╭─ MATERIAL SHOWN

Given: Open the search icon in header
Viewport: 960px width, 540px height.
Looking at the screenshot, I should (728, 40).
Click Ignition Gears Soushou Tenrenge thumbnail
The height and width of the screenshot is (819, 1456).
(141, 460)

╰─

Reproduce every line of the items above word for word, keeping their original order.

### [EXERCISE OUTPUT]
Given: Open the search icon in header
Viewport: 960px width, 540px height.
Looking at the screenshot, I should (728, 40).
Click Ignition Gears Soushou Tenrenge thumbnail
The height and width of the screenshot is (819, 1456).
(141, 460)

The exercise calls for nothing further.